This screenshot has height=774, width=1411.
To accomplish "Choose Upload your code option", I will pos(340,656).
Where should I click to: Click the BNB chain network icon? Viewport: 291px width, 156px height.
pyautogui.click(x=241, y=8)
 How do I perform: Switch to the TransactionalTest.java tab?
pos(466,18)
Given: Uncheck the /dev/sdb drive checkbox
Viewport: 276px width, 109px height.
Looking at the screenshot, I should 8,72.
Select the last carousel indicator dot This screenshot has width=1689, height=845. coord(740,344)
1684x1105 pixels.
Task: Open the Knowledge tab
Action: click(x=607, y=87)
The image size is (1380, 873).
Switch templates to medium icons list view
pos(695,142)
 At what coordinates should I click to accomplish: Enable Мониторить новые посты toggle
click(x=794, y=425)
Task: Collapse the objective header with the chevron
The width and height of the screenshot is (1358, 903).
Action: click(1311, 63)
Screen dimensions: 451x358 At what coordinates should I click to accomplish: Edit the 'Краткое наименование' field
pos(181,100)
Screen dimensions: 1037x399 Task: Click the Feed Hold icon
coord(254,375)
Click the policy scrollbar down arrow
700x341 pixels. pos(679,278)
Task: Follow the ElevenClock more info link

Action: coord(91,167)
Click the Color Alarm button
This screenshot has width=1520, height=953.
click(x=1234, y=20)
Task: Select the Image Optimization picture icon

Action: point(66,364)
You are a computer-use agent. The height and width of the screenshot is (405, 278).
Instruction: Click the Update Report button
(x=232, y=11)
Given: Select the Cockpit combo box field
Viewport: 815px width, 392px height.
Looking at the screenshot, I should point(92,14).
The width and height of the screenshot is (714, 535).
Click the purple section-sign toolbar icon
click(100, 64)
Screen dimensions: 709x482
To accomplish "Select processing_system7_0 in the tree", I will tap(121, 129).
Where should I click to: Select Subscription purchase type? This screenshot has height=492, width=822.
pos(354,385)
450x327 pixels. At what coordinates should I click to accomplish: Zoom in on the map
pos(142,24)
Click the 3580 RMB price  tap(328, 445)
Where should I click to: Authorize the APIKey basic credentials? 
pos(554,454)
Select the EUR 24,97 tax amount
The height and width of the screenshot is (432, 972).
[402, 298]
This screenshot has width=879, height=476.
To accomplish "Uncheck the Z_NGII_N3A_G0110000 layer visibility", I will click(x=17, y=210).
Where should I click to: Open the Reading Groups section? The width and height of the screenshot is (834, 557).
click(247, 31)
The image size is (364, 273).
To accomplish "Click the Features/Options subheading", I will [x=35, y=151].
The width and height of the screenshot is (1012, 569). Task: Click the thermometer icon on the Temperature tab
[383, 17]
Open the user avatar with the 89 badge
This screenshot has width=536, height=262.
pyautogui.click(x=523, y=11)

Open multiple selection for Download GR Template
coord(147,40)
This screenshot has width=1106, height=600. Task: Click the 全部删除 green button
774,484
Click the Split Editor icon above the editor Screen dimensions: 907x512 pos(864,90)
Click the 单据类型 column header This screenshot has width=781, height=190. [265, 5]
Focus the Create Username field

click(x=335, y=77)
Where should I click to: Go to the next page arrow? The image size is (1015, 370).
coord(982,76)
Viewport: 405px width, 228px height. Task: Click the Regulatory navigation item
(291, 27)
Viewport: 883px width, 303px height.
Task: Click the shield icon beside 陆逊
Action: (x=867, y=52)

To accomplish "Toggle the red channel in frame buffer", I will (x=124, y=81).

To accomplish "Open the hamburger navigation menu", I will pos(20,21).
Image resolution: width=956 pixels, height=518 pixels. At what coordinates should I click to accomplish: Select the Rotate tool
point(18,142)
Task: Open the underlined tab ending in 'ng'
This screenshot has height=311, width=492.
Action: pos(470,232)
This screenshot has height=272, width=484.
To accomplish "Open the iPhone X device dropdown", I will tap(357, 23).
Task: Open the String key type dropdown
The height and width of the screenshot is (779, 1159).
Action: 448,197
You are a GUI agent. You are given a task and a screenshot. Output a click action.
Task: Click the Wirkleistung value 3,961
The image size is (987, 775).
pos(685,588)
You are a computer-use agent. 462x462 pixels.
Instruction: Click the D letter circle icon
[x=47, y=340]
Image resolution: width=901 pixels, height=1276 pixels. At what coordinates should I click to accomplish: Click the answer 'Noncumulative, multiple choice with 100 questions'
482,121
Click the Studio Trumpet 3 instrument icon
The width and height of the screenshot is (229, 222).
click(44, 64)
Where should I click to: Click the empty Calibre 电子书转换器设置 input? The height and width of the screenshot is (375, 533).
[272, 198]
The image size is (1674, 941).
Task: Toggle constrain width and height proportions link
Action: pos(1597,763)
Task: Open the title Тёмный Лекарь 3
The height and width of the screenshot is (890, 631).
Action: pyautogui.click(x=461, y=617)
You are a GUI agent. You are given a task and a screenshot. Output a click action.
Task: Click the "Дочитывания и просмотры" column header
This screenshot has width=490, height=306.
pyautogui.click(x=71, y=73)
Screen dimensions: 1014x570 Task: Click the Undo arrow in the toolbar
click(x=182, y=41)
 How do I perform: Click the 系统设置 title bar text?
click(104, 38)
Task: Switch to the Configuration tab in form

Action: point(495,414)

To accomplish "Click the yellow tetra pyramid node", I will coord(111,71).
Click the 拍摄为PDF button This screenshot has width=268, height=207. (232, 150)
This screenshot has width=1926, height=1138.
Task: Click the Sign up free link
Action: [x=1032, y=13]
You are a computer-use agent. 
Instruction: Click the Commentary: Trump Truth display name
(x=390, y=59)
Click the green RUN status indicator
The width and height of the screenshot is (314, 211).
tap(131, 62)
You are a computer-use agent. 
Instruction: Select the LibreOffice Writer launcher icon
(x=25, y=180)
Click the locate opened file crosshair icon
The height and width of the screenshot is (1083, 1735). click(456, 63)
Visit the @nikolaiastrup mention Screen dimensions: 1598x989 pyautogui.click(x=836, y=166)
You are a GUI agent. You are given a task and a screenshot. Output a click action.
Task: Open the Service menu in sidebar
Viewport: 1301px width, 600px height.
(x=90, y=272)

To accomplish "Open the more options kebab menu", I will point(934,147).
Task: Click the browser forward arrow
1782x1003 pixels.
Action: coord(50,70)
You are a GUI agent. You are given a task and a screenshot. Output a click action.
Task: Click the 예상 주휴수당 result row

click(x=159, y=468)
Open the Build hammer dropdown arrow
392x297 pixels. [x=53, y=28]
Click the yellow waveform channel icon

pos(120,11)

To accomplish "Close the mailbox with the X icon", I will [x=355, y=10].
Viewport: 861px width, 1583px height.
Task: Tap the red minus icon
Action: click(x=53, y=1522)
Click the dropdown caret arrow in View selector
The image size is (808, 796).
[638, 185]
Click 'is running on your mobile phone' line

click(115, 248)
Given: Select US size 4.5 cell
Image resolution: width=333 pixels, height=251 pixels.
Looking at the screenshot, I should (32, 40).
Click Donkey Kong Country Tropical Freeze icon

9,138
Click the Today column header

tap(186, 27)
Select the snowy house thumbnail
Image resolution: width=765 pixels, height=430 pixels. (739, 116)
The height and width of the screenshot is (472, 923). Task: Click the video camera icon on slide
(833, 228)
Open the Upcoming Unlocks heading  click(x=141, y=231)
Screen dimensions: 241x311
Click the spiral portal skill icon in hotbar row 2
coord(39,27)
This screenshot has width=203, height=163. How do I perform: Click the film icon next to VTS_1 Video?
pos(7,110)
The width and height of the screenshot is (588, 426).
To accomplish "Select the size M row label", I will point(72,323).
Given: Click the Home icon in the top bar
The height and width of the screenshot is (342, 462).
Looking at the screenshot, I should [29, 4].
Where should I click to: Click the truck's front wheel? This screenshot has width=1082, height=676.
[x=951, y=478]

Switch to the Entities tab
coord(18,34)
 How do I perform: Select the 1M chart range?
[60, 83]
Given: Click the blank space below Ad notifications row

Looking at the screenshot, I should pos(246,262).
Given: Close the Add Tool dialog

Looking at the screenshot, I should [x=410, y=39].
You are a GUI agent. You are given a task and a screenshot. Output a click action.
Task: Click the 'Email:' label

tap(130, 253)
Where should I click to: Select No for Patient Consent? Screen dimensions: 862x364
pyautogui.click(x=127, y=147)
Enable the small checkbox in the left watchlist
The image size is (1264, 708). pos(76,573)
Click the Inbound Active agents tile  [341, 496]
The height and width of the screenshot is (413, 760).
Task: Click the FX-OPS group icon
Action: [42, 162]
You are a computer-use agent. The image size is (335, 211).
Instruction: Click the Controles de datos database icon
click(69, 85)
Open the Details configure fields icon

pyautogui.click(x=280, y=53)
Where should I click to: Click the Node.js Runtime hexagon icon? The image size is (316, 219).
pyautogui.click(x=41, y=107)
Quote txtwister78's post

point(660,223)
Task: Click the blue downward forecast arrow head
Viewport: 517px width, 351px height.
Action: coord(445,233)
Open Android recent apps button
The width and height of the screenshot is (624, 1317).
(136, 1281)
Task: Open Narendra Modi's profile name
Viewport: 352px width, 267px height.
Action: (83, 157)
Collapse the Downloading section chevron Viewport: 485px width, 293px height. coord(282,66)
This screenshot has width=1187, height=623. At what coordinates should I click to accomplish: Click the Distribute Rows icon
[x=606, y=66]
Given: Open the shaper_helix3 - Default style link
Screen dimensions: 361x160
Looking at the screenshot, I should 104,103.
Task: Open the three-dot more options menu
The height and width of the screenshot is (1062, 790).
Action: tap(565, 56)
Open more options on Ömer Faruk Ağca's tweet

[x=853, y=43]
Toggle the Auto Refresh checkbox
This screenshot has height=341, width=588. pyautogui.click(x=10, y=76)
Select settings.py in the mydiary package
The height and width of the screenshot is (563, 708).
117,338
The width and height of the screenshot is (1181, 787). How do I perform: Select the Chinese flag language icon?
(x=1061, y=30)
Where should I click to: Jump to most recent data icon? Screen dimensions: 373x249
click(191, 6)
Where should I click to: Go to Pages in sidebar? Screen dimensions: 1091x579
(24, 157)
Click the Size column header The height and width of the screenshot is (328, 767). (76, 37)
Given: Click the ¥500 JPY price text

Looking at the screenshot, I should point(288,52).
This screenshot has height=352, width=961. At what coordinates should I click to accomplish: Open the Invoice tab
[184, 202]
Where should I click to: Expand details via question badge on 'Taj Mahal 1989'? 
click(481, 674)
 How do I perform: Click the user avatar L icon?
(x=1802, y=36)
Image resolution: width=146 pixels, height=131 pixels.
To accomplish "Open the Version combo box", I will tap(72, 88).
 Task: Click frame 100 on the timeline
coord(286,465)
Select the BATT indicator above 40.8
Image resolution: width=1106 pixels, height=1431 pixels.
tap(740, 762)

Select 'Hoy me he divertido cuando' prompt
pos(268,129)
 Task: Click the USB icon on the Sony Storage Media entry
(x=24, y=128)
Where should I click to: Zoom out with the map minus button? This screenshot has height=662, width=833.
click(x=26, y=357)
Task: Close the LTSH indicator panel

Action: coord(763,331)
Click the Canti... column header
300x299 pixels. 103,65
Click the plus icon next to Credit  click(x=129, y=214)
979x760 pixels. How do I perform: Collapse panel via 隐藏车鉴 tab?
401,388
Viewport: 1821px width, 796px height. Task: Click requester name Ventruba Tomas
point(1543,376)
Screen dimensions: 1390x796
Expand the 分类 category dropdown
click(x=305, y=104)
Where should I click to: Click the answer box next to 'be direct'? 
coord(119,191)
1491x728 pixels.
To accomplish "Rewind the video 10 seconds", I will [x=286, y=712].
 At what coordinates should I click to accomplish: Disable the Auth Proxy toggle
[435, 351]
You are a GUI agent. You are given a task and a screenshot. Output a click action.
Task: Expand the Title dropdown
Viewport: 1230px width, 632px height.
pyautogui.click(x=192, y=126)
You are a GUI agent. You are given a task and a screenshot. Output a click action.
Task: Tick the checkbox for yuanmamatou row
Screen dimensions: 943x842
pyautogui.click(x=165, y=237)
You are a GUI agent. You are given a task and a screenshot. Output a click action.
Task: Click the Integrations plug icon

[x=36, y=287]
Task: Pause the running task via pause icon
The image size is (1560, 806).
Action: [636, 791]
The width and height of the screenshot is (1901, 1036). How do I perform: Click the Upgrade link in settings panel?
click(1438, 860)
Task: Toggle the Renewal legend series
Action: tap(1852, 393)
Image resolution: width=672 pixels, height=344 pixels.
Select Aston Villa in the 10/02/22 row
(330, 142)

#### [STATED EXERCISE]
Return the stretch of rows above from the line containing "Where should I click to: Click the answer" through the line containing "Action: tap(1852, 393)", copied word for word.

#### [THE REPLY]
Where should I click to: Click the answer box next to 'be direct'? 
coord(119,191)
1491x728 pixels.
To accomplish "Rewind the video 10 seconds", I will [x=286, y=712].
 At what coordinates should I click to accomplish: Disable the Auth Proxy toggle
[435, 351]
You are a GUI agent. You are given a task and a screenshot. Output a click action.
Task: Expand the Title dropdown
Viewport: 1230px width, 632px height.
pyautogui.click(x=192, y=126)
You are a GUI agent. You are given a task and a screenshot. Output a click action.
Task: Tick the checkbox for yuanmamatou row
Screen dimensions: 943x842
pyautogui.click(x=165, y=237)
You are a GUI agent. You are given a task and a screenshot. Output a click action.
Task: Click the Integrations plug icon

[x=36, y=287]
Task: Pause the running task via pause icon
The image size is (1560, 806).
Action: [636, 791]
The width and height of the screenshot is (1901, 1036). How do I perform: Click the Upgrade link in settings panel?
click(1438, 860)
Task: Toggle the Renewal legend series
Action: tap(1852, 393)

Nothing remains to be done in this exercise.